Ah, summer is almost here. Which, if you work in an office like me, doesn’t mean a whole hell of a lot.
Though we have the Internet and all sorts of other wonder time-killers that while away the time between burning our retinas with computer and flourescent lights, there is always that more rewarding source of chronic eye-strain: reading.
I’ve been toying with the idea of a book list for a while now, so it seemed appropriate to make some shambolic attempt to throw one together before the summer is actually here and I have to start actually reading them. Here it goes.
Carlos Castenada, “The teachings of Don Juan” and “A Separate Reality”

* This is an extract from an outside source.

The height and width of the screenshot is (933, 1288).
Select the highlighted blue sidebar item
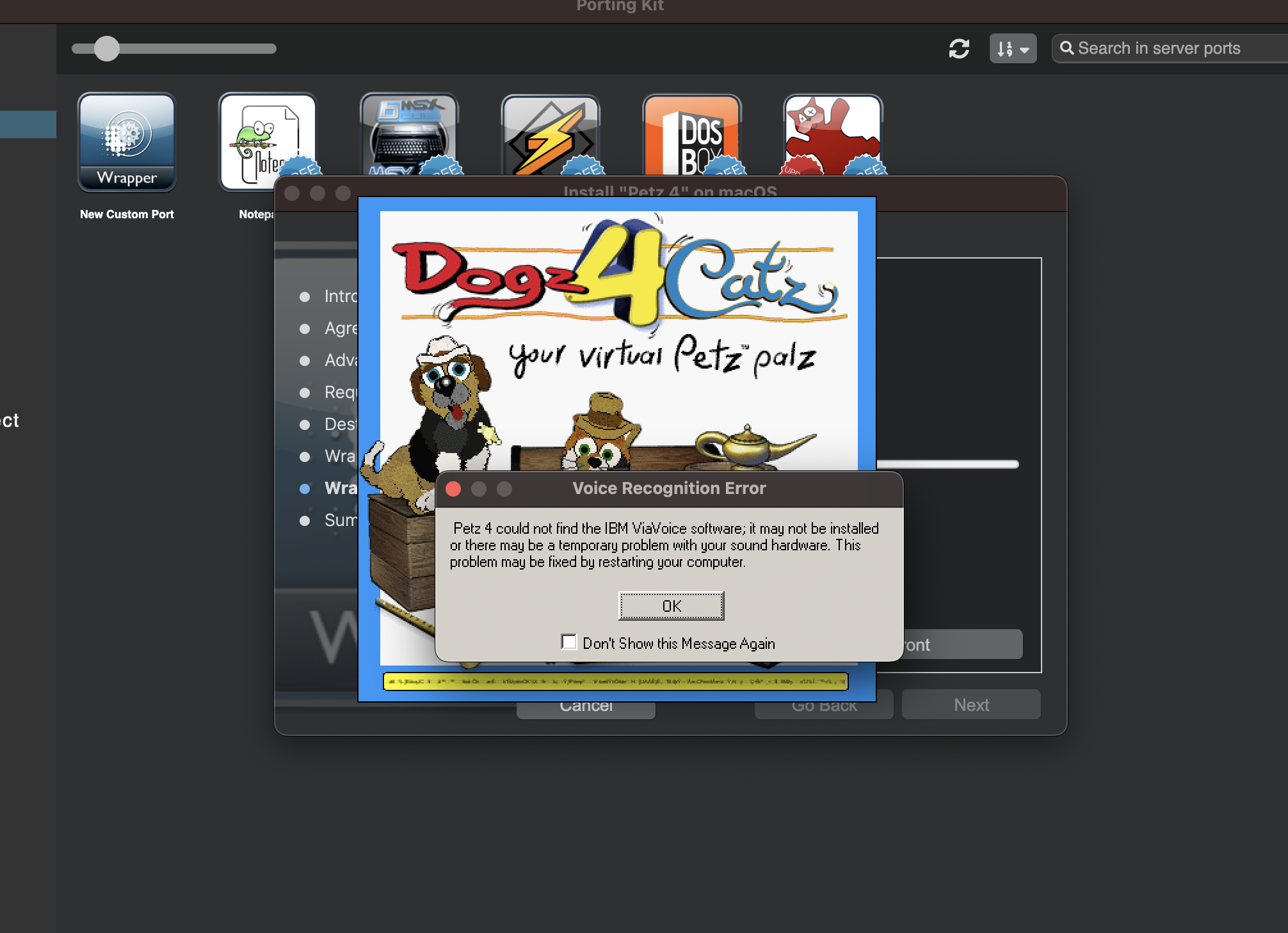pyautogui.click(x=28, y=124)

Though now widely known to be fabrications, Castenada’s books wherein he converses with and learns from Yaqui Indian shaman Don Juan Matus about the nature and meaning of reality. Though no conclusive evidence of Matus’s existence has ever been found, Castenada’s exploration of Nagual shamanism and the use of psychotropic plants and substances to explore the outer edges of consciousness have provided another view of the psychedelic era’s hallucinogen-fixation. All the more relevant since psychiatrists have started testing LSD on patients again, taking the drug back to its original purpose some 67 years after Albert Hofmann’s magnificent bike ride.
Robert Heinlein, “Future History” series
More so than majority of his fellow Golden Age of Sci Fi brethren, Heinlein projected a sense of libertarian individual outside of society in his novels. The “Future History” stories and novels, as the name implies, show a split reality begun in now-ancient 1939 with Heinlein’s veiled manifesto “For Us, the Living: A Comedy of Customs” and continuing to his final novel “To Sail Beyond the Sunset” in 1987. The cribbing of Tennyson’s “Ulysses” is ironic, as the poem was set in antiquarian Greece and the novel hops dimension three thousand years from our present.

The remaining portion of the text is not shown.